EDAC/AMD64: Update scrub register addresses for newer models
diff mbox series

Message ID 20210116143353.7576-1-Yazen.Ghannam@amd.com
State New, archived
Headers show
Series
  • EDAC/AMD64: Update scrub register addresses for newer models
Related show

Commit Message

Yazen Ghannam Jan. 16, 2021, 2:33 p.m. UTC
From: Yazen Ghannam <yazen.ghannam@amd.com>

The Family 17h scrubber registers moved to different offset starting
with Model 30h. The new register offsets are used for all currently
available models since then.

Use the new register addresses as the defaults.

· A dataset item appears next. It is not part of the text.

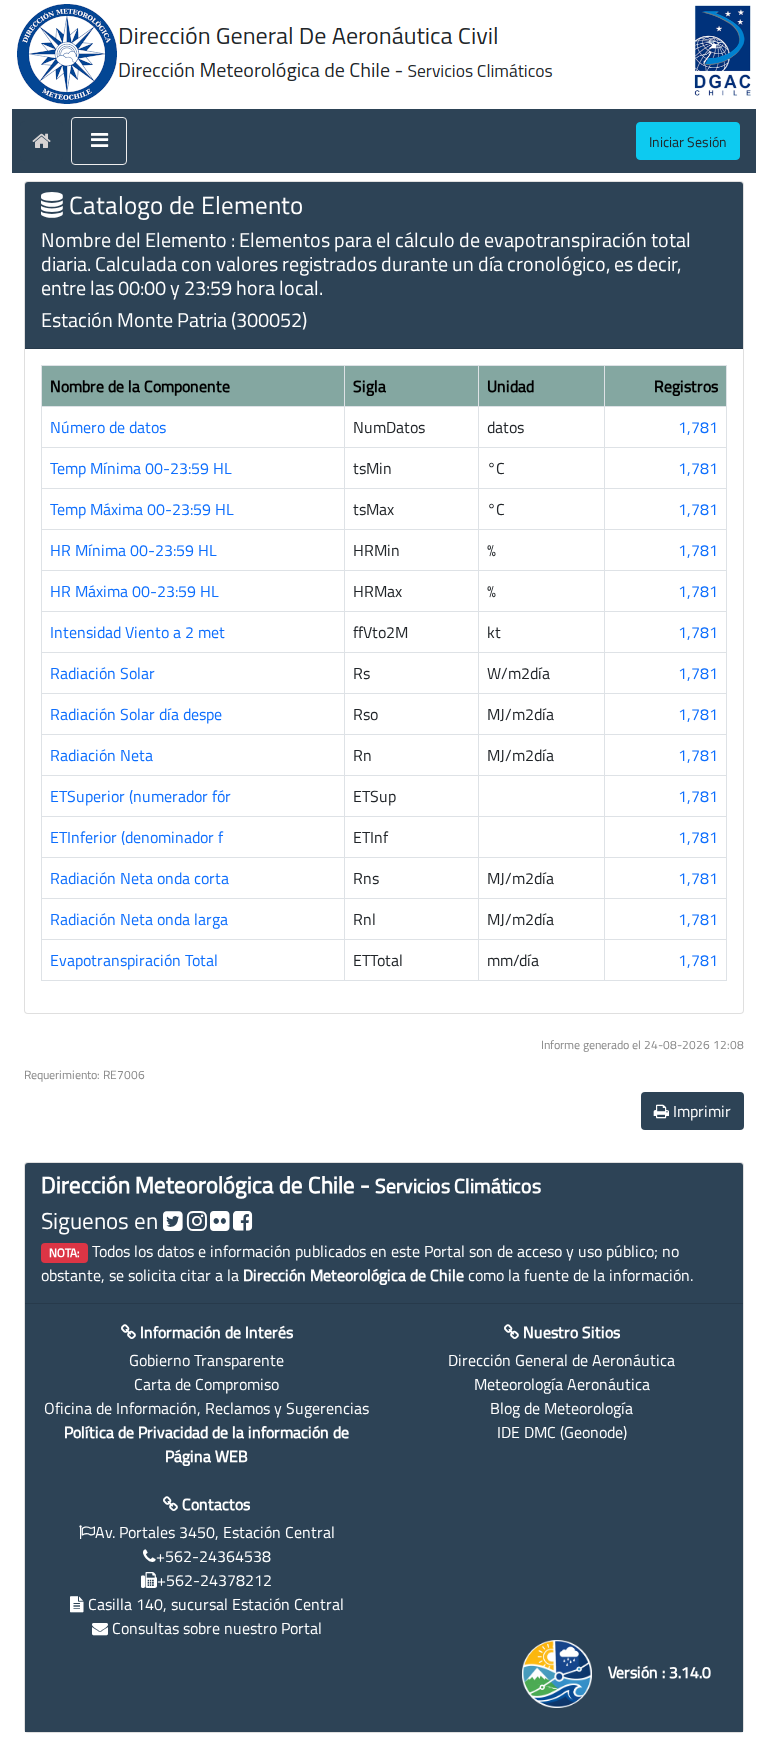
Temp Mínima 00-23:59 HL (141, 468)
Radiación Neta (101, 755)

Set the proper scrub register addresses during module init for older
models.

Reported-by: WGH <wgh@torlan.ru>
Signed-off-by: Yazen Ghannam <yazen.ghannam@amd.com>
---
 drivers/edac/amd64_edac.c | 23 ++++++++++++++++++-----
 drivers/edac/amd64_edac.h |  2 ++
 2 files changed, 20 insertions(+), 5 deletions(-)

Comments

WGH Jan. 18, 2021, 1:30 a.m. UTC | #1
On 16/01/2021 17:33, Yazen Ghannam wrote:
> From: Yazen Ghannam <yazen.ghannam@amd.com>
>
> The Family 17h scrubber registers moved to different offset starting
> with Model 30h. The new register offsets are used for all currently
> available models since then.
>
> Use the new register addresses as the defaults.
>
> Set the proper scrub register addresses during module init for older
> models.

So I tested the patch on my machine (AMD Ryzen 9 3900XT on ASRock B550 Extreme4 motherboard, Linux 5.10.7).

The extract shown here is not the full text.